He's not alone in his exodus.

Jody Padar, 37, left her position of four years at a midsized firm after feeling management saw her as just a stay-at-home mom with a part-time tax job. "The sacrifices I was making to be a competent, exceptional professional were never appreciated. So I left."

Padar has since joined her father's practice in Park Ridge, Ill., and plans are in the works for her to take it over. In the last three years, the firm's gross revenues have tripled, she said.

"It's happening," said Mark Koziel, director of specialized communities and firm practice management for the American Institute of CPAs, of young CPAs hanging their own shingle. "I don't think it's at the rate you would have seen in the 1970s, when a lot of these firms you see today were founded. But there are folks doing it today. You have the opportunities due to layoffs and reductions of workforce. It's a great possibility."

While there may not be a surge of young CPAs leaving firms and starting their own practices, young people are catching on that it is indeed an alternative to the more conventional course of staying within an established firm.

Younger CPAs leave their firms for a multitude of reasons, experts say.

"Why would employees leave? Because they're not getting the development experience they want at their current firm and think they can do better on their own," offered Rebecca Ryan, chief executive of Next Generation Consulting in Madison, Wis. "Firms that don't challenge their young talent to stretch and grow will lose them to new ventures, industry and competitors."

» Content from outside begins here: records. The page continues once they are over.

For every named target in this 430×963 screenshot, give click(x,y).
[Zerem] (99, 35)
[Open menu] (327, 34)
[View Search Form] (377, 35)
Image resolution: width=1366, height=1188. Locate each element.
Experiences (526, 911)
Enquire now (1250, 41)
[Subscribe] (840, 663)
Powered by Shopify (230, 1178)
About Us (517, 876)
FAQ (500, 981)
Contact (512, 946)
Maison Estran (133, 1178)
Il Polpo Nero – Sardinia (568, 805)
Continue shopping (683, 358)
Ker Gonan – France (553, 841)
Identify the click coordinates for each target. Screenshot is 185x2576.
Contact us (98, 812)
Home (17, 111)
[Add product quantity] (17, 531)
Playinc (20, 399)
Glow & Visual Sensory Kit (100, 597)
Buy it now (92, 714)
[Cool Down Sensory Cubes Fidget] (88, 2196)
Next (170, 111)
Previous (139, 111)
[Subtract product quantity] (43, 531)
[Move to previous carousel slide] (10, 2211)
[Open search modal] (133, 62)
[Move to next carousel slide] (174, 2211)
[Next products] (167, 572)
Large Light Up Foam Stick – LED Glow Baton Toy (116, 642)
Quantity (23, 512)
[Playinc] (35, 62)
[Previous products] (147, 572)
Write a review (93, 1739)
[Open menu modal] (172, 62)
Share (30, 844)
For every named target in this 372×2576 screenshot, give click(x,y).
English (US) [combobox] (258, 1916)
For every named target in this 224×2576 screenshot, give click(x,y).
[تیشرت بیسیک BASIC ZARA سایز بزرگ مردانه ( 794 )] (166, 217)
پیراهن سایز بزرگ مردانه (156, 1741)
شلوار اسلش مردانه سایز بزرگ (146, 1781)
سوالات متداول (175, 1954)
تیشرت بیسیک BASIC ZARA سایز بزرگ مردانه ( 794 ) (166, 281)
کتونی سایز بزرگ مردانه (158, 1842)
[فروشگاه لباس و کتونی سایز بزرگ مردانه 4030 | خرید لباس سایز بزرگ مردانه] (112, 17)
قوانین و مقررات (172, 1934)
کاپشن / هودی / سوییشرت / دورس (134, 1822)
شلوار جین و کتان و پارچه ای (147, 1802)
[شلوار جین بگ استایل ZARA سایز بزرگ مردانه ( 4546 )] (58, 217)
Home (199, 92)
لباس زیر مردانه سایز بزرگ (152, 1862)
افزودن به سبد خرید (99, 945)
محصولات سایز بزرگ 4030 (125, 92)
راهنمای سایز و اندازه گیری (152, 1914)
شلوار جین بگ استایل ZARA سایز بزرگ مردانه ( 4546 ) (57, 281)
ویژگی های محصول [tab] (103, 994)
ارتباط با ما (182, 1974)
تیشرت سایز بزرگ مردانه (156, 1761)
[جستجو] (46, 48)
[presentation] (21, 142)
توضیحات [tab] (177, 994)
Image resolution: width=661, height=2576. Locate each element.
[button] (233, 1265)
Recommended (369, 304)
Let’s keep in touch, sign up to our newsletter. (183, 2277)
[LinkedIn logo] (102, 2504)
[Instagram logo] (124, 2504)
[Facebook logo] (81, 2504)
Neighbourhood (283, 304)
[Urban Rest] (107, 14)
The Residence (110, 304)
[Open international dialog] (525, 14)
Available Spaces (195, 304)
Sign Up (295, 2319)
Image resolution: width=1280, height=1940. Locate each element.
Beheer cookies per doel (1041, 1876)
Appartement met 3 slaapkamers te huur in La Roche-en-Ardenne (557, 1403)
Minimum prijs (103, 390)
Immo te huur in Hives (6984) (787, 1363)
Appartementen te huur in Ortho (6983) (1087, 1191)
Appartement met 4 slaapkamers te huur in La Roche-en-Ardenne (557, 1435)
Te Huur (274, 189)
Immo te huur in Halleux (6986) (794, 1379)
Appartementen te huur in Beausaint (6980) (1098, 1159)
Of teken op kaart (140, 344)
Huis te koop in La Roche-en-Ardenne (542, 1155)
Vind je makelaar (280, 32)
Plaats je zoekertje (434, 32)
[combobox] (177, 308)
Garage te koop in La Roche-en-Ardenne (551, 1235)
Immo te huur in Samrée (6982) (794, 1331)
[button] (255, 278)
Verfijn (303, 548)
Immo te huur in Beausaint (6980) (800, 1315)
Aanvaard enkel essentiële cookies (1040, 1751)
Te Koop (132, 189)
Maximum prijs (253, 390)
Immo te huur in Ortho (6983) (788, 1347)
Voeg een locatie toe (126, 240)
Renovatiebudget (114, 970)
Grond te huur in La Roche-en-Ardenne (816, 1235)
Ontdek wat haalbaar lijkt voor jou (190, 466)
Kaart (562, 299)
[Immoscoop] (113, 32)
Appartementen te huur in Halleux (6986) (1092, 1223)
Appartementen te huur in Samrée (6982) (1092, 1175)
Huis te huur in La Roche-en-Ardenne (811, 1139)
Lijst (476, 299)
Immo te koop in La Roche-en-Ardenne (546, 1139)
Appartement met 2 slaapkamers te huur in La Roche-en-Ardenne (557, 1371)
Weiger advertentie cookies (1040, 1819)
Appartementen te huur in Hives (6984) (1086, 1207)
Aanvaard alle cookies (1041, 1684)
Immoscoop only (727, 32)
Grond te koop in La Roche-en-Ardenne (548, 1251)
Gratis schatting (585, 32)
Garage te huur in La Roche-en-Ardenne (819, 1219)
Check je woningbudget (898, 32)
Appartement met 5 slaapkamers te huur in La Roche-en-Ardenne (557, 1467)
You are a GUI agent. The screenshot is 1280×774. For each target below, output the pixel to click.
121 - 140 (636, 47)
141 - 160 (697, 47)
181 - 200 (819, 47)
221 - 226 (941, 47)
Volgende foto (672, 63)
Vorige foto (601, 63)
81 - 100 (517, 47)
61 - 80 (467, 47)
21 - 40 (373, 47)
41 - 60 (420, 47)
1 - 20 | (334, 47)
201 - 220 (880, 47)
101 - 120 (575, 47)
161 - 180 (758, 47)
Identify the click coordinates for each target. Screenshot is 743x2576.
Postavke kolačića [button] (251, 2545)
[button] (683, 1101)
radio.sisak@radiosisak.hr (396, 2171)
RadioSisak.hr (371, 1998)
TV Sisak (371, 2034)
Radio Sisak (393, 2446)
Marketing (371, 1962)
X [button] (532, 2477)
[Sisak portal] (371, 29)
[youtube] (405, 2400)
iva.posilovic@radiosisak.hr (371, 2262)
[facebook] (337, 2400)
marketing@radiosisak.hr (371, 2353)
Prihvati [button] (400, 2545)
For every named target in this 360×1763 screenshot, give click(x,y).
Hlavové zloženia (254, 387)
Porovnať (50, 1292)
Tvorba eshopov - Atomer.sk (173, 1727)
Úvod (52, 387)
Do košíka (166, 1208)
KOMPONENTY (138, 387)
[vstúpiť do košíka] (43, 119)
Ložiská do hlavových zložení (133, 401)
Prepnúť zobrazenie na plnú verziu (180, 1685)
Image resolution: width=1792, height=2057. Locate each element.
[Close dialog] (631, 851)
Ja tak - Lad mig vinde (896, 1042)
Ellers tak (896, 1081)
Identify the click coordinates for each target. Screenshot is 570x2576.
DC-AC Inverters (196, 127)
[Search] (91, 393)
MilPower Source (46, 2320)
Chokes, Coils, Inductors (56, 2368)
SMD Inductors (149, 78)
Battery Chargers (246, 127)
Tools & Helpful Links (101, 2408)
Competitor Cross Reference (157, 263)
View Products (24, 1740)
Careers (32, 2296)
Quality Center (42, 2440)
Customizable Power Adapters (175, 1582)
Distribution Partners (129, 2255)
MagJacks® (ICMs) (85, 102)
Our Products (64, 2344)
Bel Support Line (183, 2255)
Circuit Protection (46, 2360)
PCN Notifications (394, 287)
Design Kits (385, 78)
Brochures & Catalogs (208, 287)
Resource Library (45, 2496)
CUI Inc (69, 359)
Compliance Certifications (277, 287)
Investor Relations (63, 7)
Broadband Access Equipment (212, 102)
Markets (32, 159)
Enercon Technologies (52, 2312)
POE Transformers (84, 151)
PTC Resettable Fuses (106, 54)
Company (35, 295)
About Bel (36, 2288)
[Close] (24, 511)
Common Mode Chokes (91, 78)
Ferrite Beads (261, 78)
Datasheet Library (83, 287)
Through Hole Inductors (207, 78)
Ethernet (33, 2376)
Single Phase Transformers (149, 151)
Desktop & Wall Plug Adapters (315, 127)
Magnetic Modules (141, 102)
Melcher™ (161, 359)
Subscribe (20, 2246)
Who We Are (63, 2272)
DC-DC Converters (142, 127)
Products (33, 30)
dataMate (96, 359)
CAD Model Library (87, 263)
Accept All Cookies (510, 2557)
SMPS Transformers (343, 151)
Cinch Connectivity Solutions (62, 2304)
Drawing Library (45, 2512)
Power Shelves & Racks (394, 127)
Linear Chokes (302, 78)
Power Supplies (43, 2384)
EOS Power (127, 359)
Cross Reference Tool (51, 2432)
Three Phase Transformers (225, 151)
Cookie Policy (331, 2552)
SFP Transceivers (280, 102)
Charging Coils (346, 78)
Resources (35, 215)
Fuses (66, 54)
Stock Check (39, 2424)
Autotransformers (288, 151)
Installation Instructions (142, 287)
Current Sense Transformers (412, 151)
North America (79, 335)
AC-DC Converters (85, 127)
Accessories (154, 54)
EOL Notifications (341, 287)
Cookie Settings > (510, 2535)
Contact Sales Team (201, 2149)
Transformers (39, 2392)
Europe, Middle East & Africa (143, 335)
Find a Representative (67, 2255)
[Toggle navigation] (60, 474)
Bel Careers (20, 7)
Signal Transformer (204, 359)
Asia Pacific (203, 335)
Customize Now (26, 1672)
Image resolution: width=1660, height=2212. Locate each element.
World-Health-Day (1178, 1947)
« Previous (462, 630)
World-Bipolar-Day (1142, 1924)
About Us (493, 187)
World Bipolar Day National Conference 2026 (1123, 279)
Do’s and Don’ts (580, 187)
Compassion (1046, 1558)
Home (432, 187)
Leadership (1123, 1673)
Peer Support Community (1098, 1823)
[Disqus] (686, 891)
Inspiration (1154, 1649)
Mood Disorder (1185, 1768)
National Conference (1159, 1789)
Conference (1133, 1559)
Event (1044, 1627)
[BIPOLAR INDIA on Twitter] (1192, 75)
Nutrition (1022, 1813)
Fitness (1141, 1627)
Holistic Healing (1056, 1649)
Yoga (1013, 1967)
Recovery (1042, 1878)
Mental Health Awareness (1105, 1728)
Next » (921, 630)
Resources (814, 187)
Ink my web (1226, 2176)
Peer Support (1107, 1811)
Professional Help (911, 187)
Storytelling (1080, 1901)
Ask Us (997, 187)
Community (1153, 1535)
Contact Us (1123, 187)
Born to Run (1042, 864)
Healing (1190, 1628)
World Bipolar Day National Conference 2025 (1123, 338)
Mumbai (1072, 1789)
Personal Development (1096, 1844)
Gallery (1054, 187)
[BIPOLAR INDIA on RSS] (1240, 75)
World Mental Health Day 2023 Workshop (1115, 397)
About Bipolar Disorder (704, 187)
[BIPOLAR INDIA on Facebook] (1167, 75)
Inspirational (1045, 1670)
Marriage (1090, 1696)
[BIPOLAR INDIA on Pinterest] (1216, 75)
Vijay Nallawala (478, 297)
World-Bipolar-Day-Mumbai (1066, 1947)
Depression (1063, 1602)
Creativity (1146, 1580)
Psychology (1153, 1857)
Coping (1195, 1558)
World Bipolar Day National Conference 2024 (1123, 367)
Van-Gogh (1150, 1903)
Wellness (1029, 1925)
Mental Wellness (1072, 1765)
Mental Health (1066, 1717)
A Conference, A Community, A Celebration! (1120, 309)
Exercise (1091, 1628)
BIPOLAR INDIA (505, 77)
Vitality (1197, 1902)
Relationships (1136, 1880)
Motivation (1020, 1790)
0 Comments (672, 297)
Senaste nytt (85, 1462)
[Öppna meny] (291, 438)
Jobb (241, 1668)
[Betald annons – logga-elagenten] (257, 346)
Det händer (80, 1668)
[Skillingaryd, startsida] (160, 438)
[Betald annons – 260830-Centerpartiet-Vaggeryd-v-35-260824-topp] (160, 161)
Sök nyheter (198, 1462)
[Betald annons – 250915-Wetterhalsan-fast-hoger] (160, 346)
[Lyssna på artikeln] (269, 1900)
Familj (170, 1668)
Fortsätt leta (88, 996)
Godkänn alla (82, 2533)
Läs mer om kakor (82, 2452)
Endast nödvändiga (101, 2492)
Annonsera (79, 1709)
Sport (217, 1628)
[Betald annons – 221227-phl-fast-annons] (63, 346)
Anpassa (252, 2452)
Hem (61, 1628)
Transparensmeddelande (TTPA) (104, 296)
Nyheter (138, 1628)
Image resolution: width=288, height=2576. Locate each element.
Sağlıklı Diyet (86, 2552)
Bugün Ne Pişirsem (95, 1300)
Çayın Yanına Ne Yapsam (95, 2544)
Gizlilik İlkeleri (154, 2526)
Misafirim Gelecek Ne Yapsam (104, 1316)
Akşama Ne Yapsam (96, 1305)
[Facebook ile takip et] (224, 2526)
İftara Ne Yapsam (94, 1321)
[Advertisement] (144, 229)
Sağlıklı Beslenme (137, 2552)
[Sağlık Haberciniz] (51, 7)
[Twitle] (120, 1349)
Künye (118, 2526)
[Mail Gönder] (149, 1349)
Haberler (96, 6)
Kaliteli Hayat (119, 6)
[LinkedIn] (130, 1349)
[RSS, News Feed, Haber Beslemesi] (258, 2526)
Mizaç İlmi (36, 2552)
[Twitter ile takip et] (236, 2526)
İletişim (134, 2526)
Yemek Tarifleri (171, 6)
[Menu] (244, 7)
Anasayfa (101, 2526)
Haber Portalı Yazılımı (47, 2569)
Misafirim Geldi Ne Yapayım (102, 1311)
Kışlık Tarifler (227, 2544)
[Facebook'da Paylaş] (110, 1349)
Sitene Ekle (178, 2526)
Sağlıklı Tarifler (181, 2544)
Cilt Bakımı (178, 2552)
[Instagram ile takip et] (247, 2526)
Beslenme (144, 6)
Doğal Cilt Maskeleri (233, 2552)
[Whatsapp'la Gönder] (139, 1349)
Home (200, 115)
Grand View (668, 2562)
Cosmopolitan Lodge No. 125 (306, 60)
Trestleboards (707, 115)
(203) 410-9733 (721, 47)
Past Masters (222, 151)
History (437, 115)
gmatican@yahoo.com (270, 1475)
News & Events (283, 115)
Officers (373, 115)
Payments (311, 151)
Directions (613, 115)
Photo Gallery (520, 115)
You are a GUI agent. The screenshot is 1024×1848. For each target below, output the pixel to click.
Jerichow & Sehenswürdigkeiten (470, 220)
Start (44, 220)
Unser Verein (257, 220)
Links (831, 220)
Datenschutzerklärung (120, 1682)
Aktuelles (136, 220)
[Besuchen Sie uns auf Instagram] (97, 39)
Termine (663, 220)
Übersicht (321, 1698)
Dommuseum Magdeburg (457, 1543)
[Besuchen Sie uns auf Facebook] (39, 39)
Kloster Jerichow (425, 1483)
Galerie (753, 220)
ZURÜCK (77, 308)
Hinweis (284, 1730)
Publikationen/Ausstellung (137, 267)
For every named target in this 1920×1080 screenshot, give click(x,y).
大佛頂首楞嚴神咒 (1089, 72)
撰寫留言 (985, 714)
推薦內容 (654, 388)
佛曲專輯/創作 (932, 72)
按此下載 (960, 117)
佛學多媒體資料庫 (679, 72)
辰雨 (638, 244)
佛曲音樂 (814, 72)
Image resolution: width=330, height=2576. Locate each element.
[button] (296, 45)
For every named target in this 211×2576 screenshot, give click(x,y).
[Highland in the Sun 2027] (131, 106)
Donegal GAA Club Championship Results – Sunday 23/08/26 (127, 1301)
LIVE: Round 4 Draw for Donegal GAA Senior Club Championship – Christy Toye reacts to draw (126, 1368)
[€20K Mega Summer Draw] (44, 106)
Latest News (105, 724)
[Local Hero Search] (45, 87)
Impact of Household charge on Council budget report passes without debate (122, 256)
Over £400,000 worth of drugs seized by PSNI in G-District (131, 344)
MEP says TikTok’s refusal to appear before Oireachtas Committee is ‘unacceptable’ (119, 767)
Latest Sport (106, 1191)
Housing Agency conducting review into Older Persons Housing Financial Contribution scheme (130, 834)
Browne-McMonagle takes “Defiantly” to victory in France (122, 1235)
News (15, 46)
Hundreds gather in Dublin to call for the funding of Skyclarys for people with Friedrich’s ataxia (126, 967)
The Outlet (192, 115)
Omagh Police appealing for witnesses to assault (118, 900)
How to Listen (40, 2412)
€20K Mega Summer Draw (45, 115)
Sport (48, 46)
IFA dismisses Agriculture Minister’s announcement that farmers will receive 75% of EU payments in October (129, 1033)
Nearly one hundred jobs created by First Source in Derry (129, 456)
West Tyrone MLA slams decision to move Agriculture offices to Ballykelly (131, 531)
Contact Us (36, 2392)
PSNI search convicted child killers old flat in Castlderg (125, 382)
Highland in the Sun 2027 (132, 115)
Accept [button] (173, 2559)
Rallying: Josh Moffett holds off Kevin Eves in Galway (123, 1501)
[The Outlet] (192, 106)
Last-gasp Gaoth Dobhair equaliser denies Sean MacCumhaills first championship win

Large firms usually have the resources to offer leadership development and mentoring programs, so it may be the small and midsized firms lacking funds in these areas that might be faced with losing their up-and-coming stars, Ryan said. "Young professionals will leave if they feel that they can innovate better than their firm and 'do' CPA work in a better way. This may be as a free agent, or it may be as a solo practitioner."